“Langkah-langkah yang baru-baru ini dilakukan untuk memperbaiki ketidakseimbangan makroekonomi, termasuk penyatuan nilai tukar, penyelesaian simpanan permintaan valuta asing, dan pengetatan kebijakan moneter dan fiskal yang signifikan, merupakan hal yang sulit, namun merupakan langkah maju yang penting, dan upaya tersebut harus dilanjutkan ke depan.”
Kesepakatan ini merupakan bagian dari investasi, pinjaman, dan hibah senilai lebih dari US$50 miliar yang dijanjikan untuk menopang perekonomian negara Timur Tengah dengan peran penting dalam mengelola pergolakan di kawasan yang semakin dipandang terlalu besar untuk gagal.

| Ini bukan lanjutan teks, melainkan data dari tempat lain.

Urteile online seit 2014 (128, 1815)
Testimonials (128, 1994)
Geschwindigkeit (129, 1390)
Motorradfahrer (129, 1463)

Negara berpenduduk lebih dari 105 juta orang ini juga dilanda konflik di tempat lain dalam beberapa tahun terakhir. Invasi Rusia ke Ukraina menaikkan harga impor gandum dan minyak sehingga menguras cadangan dolar, sementara dampak perang Israel-Hamas telah melemahkan pariwisata dan memangkas biaya Terusan Suez, yang keduanya merupakan sumber mata uang utama.

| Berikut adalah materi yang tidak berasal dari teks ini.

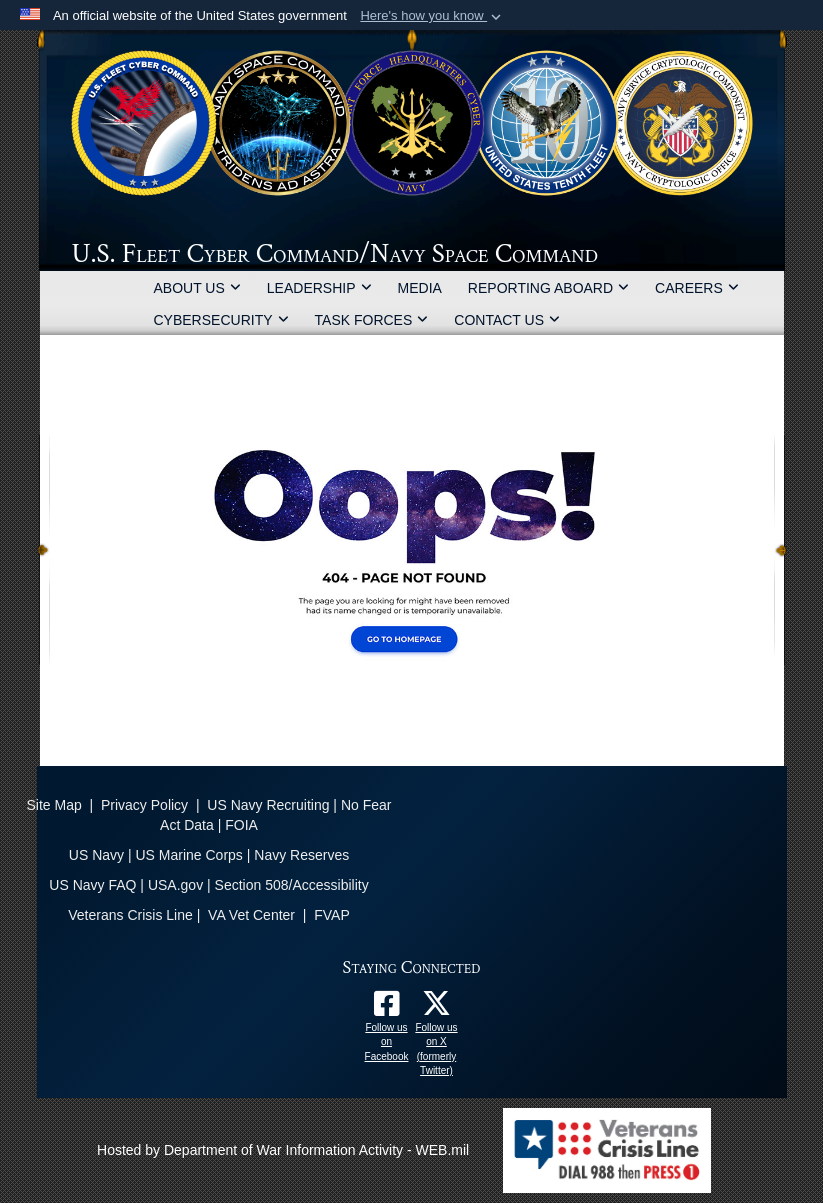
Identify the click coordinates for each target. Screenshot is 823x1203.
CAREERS (697, 288)
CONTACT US (507, 320)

Mesir, yang merupakan negara peminjam terbesar kedua IMF setelah Argentina, memperkirakan mendapat akses terhadap pendanaan tambahan sekitar US$1,2 miliar dari pemberi pinjaman tersebut. Menyusul devaluasi dan janji, investor yang tertarik dengan imbal hasil tinggi dan mata uang yang lebih murah telah berinvestasi dalam obligasi lokal Mesir dengan kecepatan tinggi.